What is expected: Using the records below, write out again exactly the lines that begin at the line containing "You are a GUI agent. The screenshot is 449×2576." and end at the line containing "真人运营 (281, 2285)", and no other lines.

Data for processing:

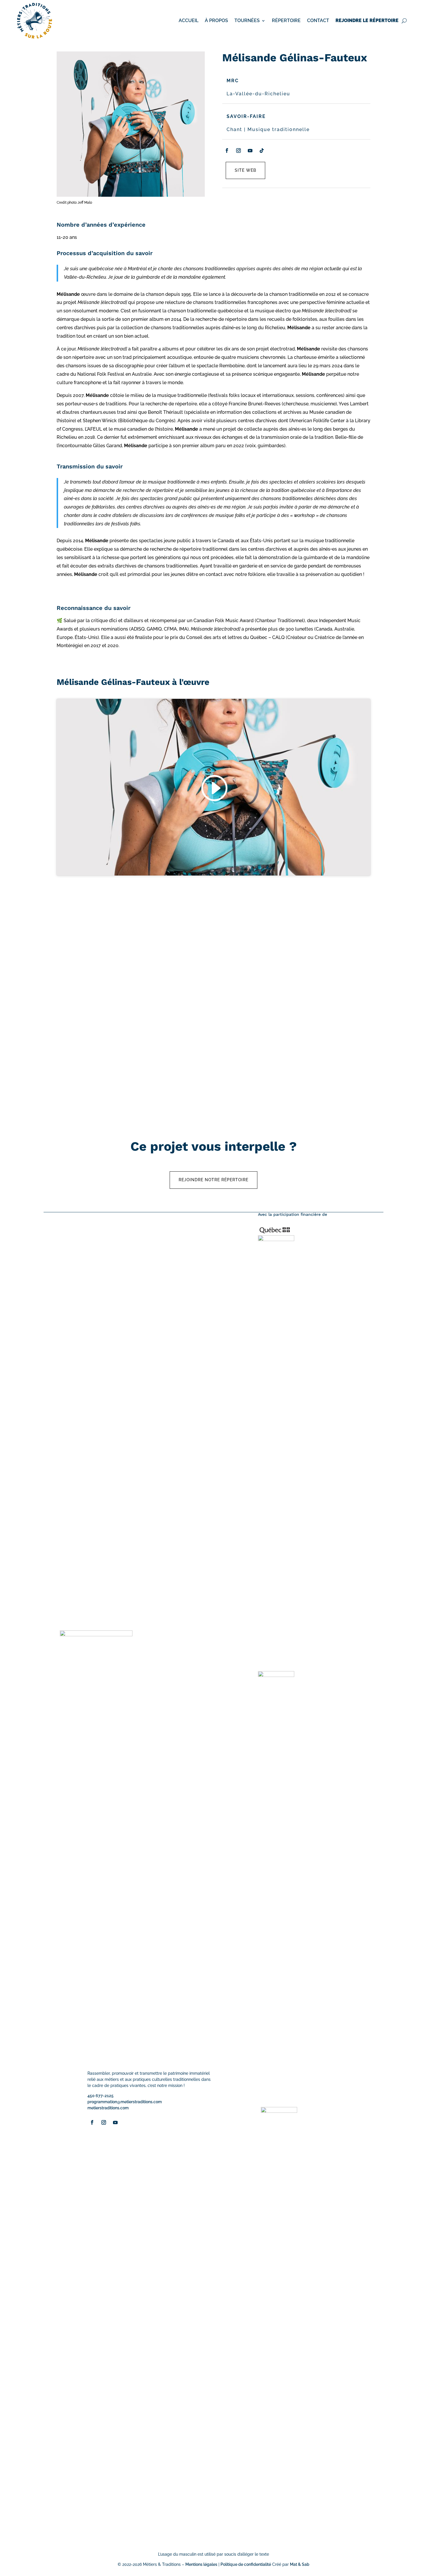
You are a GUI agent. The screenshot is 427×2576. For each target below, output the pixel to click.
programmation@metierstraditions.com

==

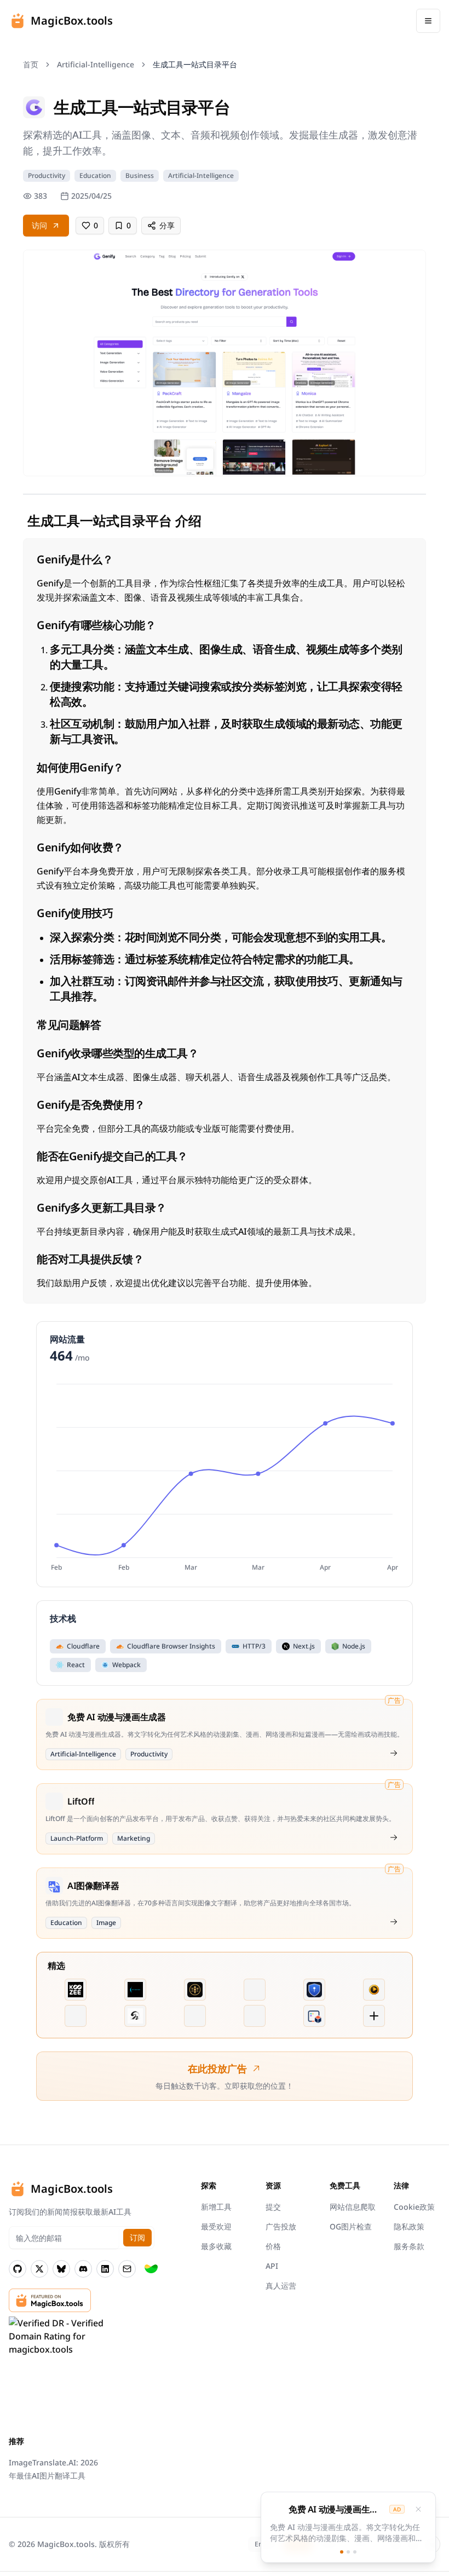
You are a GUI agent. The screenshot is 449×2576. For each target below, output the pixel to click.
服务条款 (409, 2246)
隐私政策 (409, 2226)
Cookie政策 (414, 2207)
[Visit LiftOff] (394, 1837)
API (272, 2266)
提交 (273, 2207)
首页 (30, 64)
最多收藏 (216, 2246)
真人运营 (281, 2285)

---

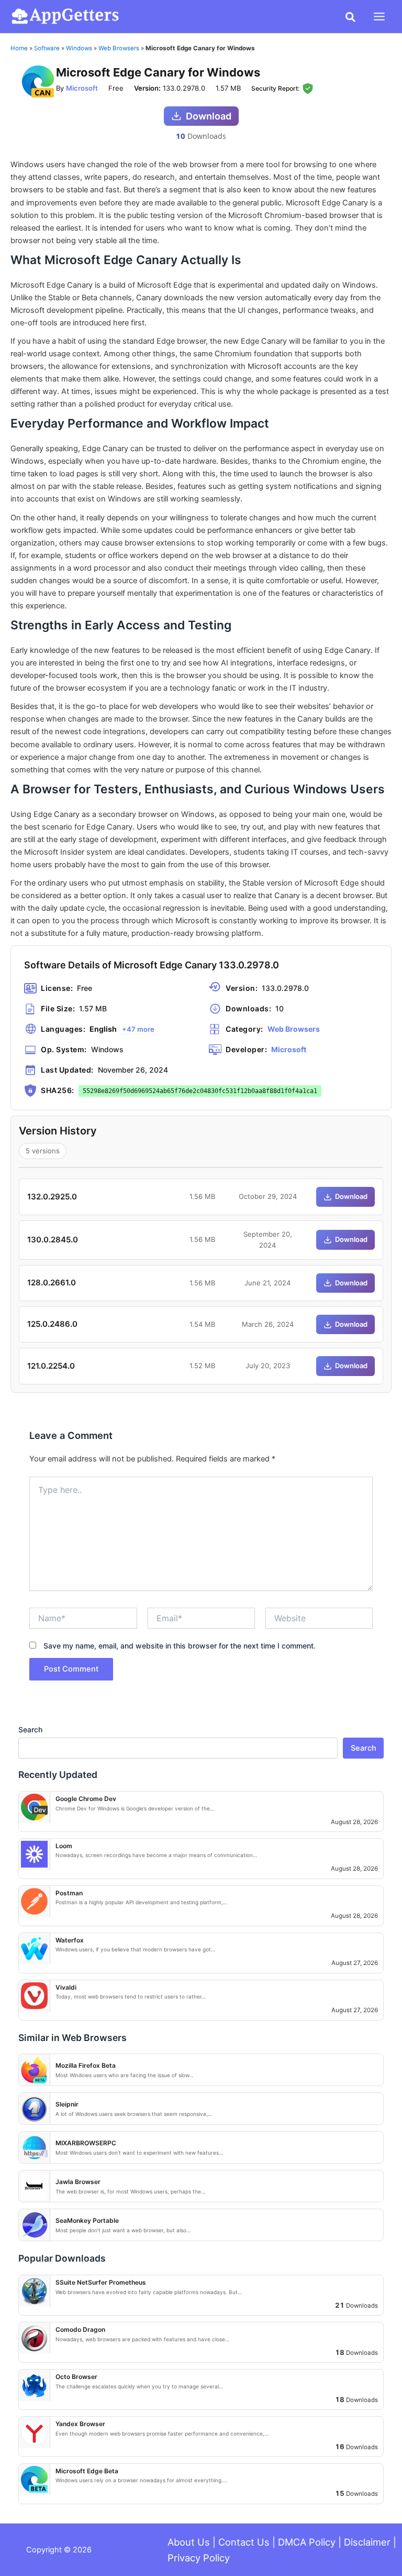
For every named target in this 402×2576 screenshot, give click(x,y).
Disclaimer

Task output:
You are a GUI agent. The screenshot is 449×2576. For each target below, output the pixel to click.
服务条款 (409, 2246)
隐私政策 (409, 2226)
Cookie政策 (414, 2207)
[Visit LiftOff] (394, 1837)
API (272, 2266)
提交 (273, 2207)
首页 (30, 64)
最多收藏 (216, 2246)
真人运营 (281, 2285)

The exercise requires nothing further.